Troubleshooting a Submersible Sump Pump

Should you at some time find that you have water flooding the floor of your basement, you might learn from investigating that your submersible sump pump is failing to operate as it should. In addition to the issue of water that is not being pumped out of your basement, you may also have a problem of electrical circuit shorting. If the pump wiring is underwater, it may have tripped a circuit breaker switch; or it may be that power is still flowing through this circuit and could present the threat of electrical shock. You will need to take steps to determine the situation and any options you have for correcting the problem.

Step 1 – Check Your Electrical Circuit

At your circuit breaker panel, locate the switch that controls power to your sump pump and determine if the switch is in the "on" position or whether it has been tripped to "off." If it is still on, you should then turn it off. Once you're sure the power to the pump has been shut off, you will likely have removed any likelihood of getting shocked from stepping in the water on the basement floor. If the pump wiring is not underwater, check to see if the power cord is plugged into a power receptacle. If it is already plugged in, proceed with your troubleshooting.

Step 2 – Check the Pump Wiring

If the pump wiring is submersed in water, you'll need to empty the water out of the basement enough to proceed with your troubleshooting. Rent a pump, if necessary, and remove enough water so that your pump wiring is no longer submersed. When the water has subsided enough that your wiring is no longer submersed, you can then unplug the pump and remove it from the sump pit to place it where the wiring can dry.

Step 3 – Check the Float Switch

If your pump is activated by a float switch, you should check this switch. You'll recognize it by its black, egg-shaped appearance. It will have a power cord that is connected to it. You can check to see if it is working properly by moving the switch and checking to be sure it isn't jammed under something that keeps it from changing positions. If the switch seems to be frozen or stuck, try to work it loose.

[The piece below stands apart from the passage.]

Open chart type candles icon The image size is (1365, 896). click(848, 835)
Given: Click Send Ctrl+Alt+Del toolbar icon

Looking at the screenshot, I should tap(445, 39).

Step 4 – Check the Pump Motor

When your pump wiring is dry, you should check the motor by plugging the pump power cord into a receptacle and checking to see if the pump motor begins turning. If it turns freely, you should shut it off and replace the pump in the sump pit with all connections reattached. If the motor is still running normally after you plug it in but the pump is not removing water, you should then disconnect the pump power cord and check the pump screen and drainpipe for clogs. If there are clogs, removing them should fix the problem.